Stored data

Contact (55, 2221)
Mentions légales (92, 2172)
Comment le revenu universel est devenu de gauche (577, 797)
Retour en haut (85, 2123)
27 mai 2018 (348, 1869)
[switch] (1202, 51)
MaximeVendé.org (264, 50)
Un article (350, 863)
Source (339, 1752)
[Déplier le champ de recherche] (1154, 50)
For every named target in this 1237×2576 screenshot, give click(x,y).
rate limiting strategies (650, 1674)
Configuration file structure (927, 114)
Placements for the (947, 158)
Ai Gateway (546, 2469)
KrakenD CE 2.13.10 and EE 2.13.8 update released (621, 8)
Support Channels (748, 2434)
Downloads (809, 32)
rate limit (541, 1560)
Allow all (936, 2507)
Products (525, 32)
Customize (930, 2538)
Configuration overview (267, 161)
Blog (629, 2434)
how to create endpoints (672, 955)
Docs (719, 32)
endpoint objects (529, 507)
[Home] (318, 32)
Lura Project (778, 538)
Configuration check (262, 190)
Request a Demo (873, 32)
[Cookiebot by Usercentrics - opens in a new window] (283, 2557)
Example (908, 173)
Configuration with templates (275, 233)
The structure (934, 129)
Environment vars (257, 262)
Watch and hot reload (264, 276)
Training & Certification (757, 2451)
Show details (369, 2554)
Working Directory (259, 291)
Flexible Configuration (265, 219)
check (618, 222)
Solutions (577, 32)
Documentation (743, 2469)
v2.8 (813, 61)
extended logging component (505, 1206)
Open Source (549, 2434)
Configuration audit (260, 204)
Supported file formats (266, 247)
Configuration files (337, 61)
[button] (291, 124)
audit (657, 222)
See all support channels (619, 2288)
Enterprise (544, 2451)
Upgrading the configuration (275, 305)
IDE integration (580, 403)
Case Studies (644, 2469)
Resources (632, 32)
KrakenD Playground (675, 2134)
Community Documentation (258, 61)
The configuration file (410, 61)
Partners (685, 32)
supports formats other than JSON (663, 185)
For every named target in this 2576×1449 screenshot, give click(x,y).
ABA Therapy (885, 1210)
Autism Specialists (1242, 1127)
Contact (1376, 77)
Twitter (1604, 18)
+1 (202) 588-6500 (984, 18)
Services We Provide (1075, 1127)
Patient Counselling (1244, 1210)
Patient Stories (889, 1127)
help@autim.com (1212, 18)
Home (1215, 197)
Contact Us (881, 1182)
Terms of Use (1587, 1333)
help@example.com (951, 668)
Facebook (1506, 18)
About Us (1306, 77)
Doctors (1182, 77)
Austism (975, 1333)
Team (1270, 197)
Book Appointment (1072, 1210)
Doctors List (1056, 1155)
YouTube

» **Goal of the exercise**
Quote each line above in full, word for word.

» **Expected output**
Contact (55, 2221)
Mentions légales (92, 2172)
Comment le revenu universel est devenu de gauche (577, 797)
Retour en haut (85, 2123)
27 mai 2018 (348, 1869)
[switch] (1202, 51)
MaximeVendé.org (264, 50)
Un article (350, 863)
Source (339, 1752)
[Déplier le champ de recherche] (1154, 50)
For every named target in this 1237×2576 screenshot, give click(x,y).
rate limiting strategies (650, 1674)
Configuration file structure (927, 114)
Placements for the (947, 158)
Ai Gateway (546, 2469)
KrakenD CE 2.13.10 and EE 2.13.8 update released (621, 8)
Support Channels (748, 2434)
Downloads (809, 32)
rate limit (541, 1560)
Allow all (936, 2507)
Products (525, 32)
Customize (930, 2538)
Configuration overview (267, 161)
Blog (629, 2434)
how to create endpoints (672, 955)
Docs (719, 32)
endpoint objects (529, 507)
[Home] (318, 32)
Lura Project (778, 538)
Configuration check (262, 190)
Request a Demo (873, 32)
[Cookiebot by Usercentrics - opens in a new window] (283, 2557)
Example (908, 173)
Configuration with templates (275, 233)
The structure (934, 129)
Environment vars (257, 262)
Watch and hot reload (264, 276)
Training & Certification (757, 2451)
Show details (369, 2554)
Working Directory (259, 291)
Flexible Configuration (265, 219)
check (618, 222)
Solutions (577, 32)
Documentation (743, 2469)
v2.8 (813, 61)
extended logging component (505, 1206)
Open Source (549, 2434)
Configuration audit (260, 204)
Supported file formats (266, 247)
Configuration files (337, 61)
[button] (291, 124)
audit (657, 222)
See all support channels (619, 2288)
Enterprise (544, 2451)
Upgrading the configuration (275, 305)
IDE integration (580, 403)
Case Studies (644, 2469)
Resources (632, 32)
KrakenD Playground (675, 2134)
Community Documentation (258, 61)
The configuration file (410, 61)
Partners (685, 32)
supports formats other than JSON (663, 185)
For every named target in this 2576×1449 screenshot, give click(x,y).
ABA Therapy (885, 1210)
Autism Specialists (1242, 1127)
Contact (1376, 77)
Twitter (1604, 18)
+1 (202) 588-6500 (984, 18)
Services We Provide (1075, 1127)
Patient Counselling (1244, 1210)
Patient Stories (889, 1127)
help@autim.com (1212, 18)
Home (1215, 197)
Contact Us (881, 1182)
Terms of Use (1587, 1333)
help@example.com (951, 668)
Facebook (1506, 18)
About Us (1306, 77)
Doctors (1182, 77)
Austism (975, 1333)
Team (1270, 197)
Book Appointment (1072, 1210)
Doctors List (1056, 1155)
YouTube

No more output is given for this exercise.